**Assignment**
Copy each record below without changing a single word.

**Data section**
= = =

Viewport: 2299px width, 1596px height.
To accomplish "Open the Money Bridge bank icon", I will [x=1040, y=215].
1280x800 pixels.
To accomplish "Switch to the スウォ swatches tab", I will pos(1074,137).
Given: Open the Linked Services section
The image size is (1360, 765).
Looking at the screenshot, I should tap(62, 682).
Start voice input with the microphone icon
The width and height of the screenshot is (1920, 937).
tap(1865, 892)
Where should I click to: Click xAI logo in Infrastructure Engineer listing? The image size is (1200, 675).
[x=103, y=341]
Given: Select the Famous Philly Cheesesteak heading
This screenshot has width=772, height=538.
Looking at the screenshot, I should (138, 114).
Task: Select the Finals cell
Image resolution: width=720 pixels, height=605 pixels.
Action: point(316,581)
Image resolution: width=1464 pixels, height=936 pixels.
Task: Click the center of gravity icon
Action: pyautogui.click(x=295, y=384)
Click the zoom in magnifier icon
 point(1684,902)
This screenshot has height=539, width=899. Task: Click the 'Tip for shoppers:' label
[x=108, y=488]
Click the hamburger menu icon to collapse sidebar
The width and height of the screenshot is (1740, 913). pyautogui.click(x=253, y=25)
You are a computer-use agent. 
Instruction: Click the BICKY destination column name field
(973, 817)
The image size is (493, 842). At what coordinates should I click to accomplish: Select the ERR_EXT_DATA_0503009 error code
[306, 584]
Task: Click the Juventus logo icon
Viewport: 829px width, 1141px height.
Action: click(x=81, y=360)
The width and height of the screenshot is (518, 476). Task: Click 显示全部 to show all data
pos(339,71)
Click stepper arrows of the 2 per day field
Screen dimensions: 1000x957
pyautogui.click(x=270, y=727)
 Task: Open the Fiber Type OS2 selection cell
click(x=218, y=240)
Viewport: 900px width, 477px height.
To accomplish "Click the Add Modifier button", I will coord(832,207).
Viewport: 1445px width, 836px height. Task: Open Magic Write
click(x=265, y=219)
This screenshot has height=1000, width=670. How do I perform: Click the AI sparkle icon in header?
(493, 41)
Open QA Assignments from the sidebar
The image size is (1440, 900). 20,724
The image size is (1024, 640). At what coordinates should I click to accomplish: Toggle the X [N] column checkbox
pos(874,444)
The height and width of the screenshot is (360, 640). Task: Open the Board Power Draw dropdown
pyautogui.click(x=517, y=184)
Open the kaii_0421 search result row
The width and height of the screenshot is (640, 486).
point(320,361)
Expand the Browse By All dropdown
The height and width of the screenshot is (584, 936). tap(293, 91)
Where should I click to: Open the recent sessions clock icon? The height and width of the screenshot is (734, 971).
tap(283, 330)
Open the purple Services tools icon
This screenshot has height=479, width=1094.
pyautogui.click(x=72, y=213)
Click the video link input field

= = =

**Task response**
Viewport: 2299px width, 1596px height.
To accomplish "Open the Money Bridge bank icon", I will [x=1040, y=215].
1280x800 pixels.
To accomplish "Switch to the スウォ swatches tab", I will pos(1074,137).
Given: Open the Linked Services section
The image size is (1360, 765).
Looking at the screenshot, I should tap(62, 682).
Start voice input with the microphone icon
The width and height of the screenshot is (1920, 937).
tap(1865, 892)
Where should I click to: Click xAI logo in Infrastructure Engineer listing? The image size is (1200, 675).
[x=103, y=341]
Given: Select the Famous Philly Cheesesteak heading
This screenshot has width=772, height=538.
Looking at the screenshot, I should (138, 114).
Task: Select the Finals cell
Image resolution: width=720 pixels, height=605 pixels.
Action: point(316,581)
Image resolution: width=1464 pixels, height=936 pixels.
Task: Click the center of gravity icon
Action: pyautogui.click(x=295, y=384)
Click the zoom in magnifier icon
 point(1684,902)
This screenshot has height=539, width=899. Task: Click the 'Tip for shoppers:' label
[x=108, y=488]
Click the hamburger menu icon to collapse sidebar
The width and height of the screenshot is (1740, 913). pyautogui.click(x=253, y=25)
You are a computer-use agent. 
Instruction: Click the BICKY destination column name field
(973, 817)
The image size is (493, 842). At what coordinates should I click to accomplish: Select the ERR_EXT_DATA_0503009 error code
[306, 584]
Task: Click the Juventus logo icon
Viewport: 829px width, 1141px height.
Action: click(x=81, y=360)
The width and height of the screenshot is (518, 476). Task: Click 显示全部 to show all data
pos(339,71)
Click stepper arrows of the 2 per day field
Screen dimensions: 1000x957
pyautogui.click(x=270, y=727)
 Task: Open the Fiber Type OS2 selection cell
click(x=218, y=240)
Viewport: 900px width, 477px height.
To accomplish "Click the Add Modifier button", I will coord(832,207).
Viewport: 1445px width, 836px height. Task: Open Magic Write
click(x=265, y=219)
This screenshot has height=1000, width=670. How do I perform: Click the AI sparkle icon in header?
(493, 41)
Open QA Assignments from the sidebar
The image size is (1440, 900). 20,724
The image size is (1024, 640). At what coordinates should I click to accomplish: Toggle the X [N] column checkbox
pos(874,444)
The height and width of the screenshot is (360, 640). Task: Open the Board Power Draw dropdown
pyautogui.click(x=517, y=184)
Open the kaii_0421 search result row
The width and height of the screenshot is (640, 486).
point(320,361)
Expand the Browse By All dropdown
The height and width of the screenshot is (584, 936). tap(293, 91)
Where should I click to: Open the recent sessions clock icon? The height and width of the screenshot is (734, 971).
tap(283, 330)
Open the purple Services tools icon
This screenshot has height=479, width=1094.
pyautogui.click(x=72, y=213)
Click the video link input field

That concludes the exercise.